*** Opening THE DATA ***
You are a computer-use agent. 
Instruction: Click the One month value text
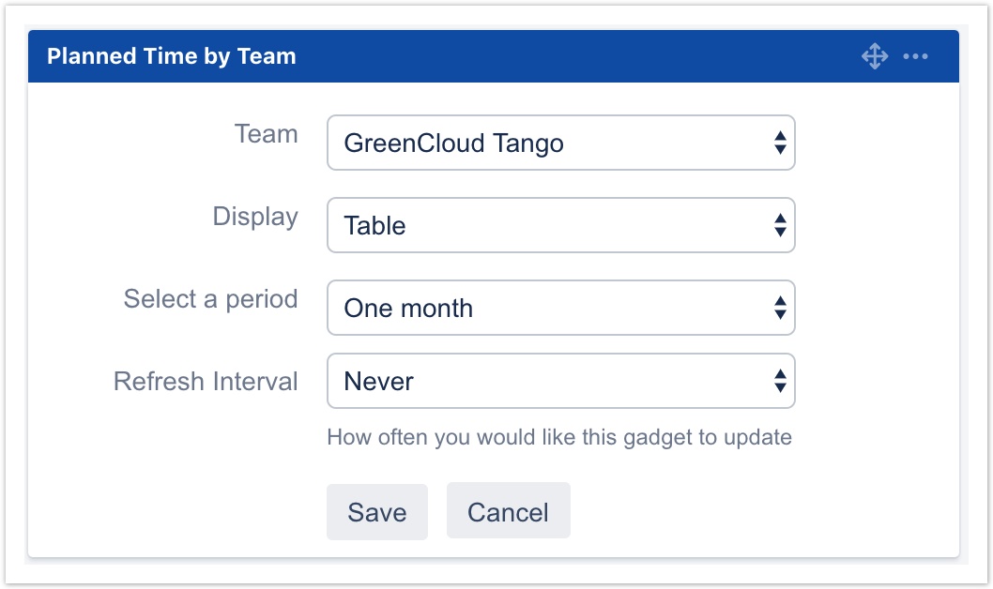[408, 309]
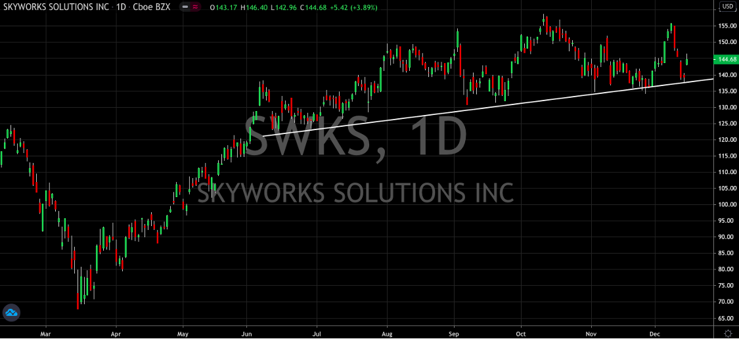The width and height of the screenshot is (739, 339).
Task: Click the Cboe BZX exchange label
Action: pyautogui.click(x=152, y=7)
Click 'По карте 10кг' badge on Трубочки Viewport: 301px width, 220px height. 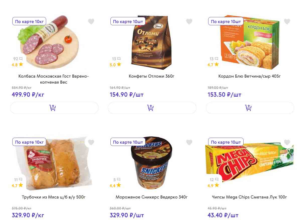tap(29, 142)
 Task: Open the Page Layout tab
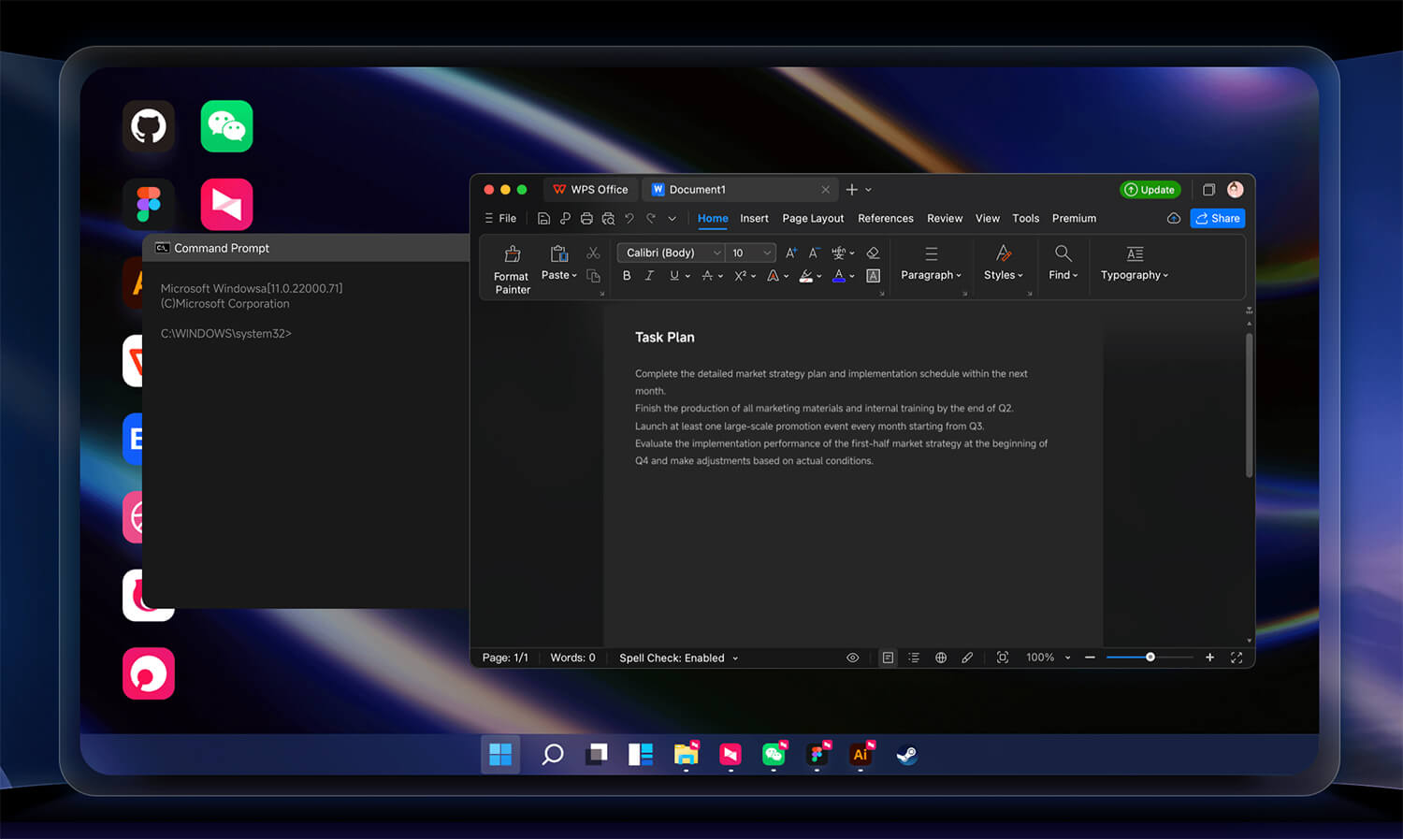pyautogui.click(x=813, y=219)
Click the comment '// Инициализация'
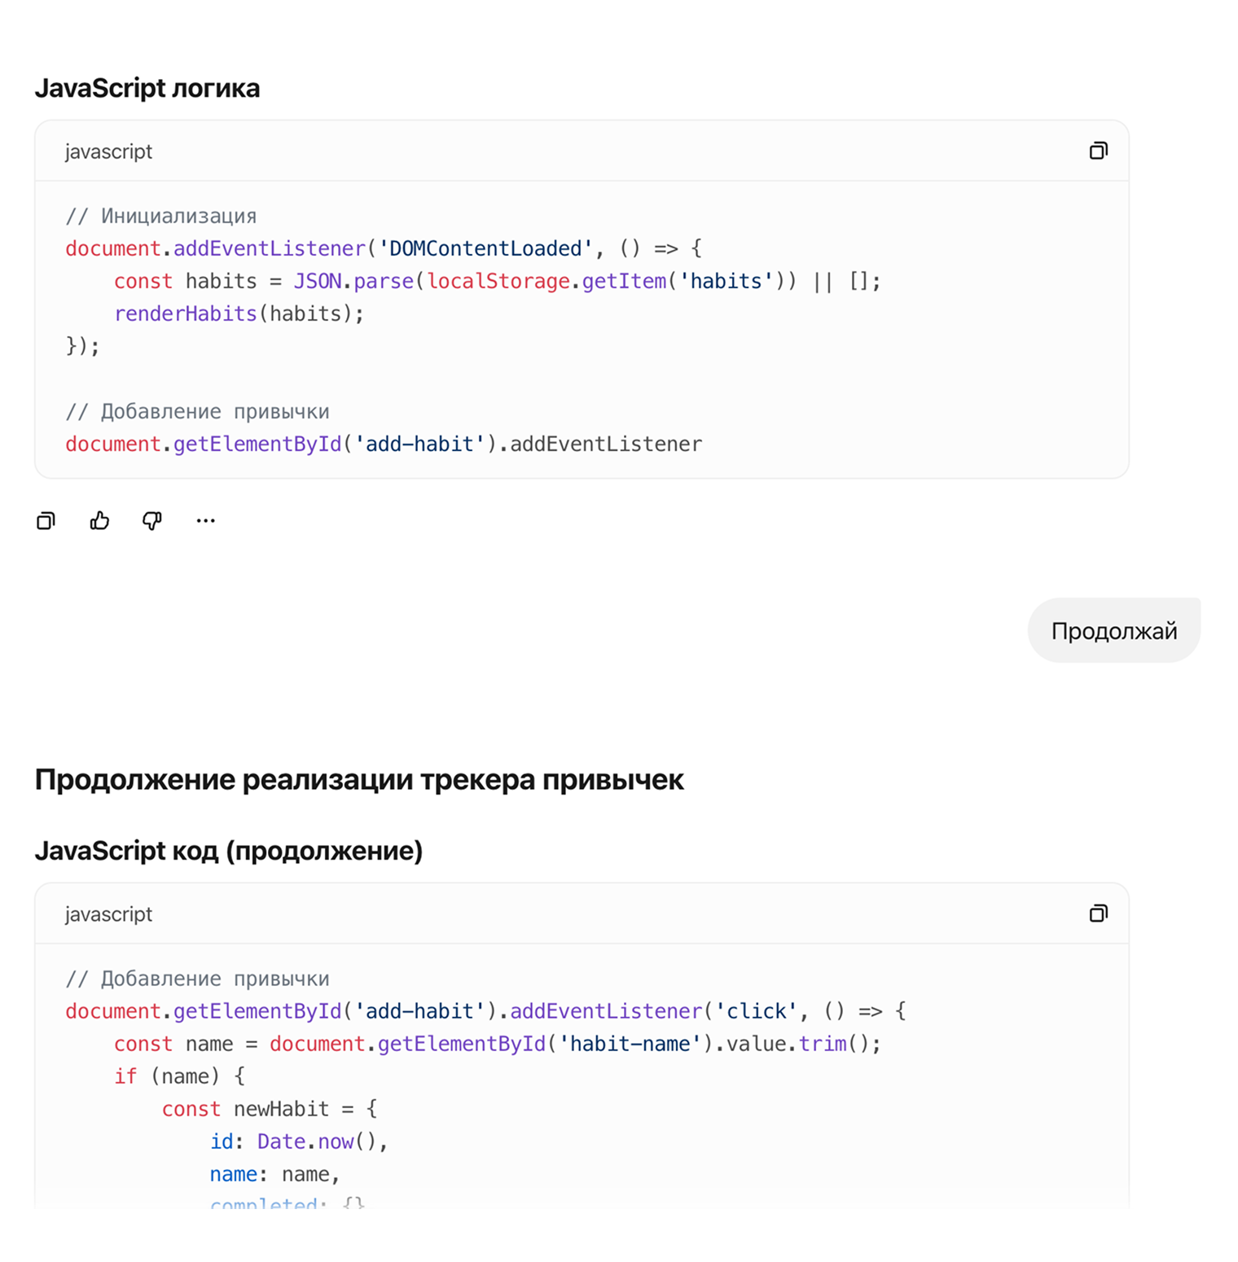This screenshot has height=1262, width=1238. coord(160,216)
*** Closing THE DATA ***
> TASK STATEMENT: Using the records above, copy exactly and only the lines from the line with "Task: Open the Page Layout tab" through the end, both included; leave every picture out.

> FINAL ANSWER:
 Task: Open the Page Layout tab
pyautogui.click(x=813, y=219)
Click the comment '// Инициализация'
This screenshot has height=1262, width=1238. coord(160,216)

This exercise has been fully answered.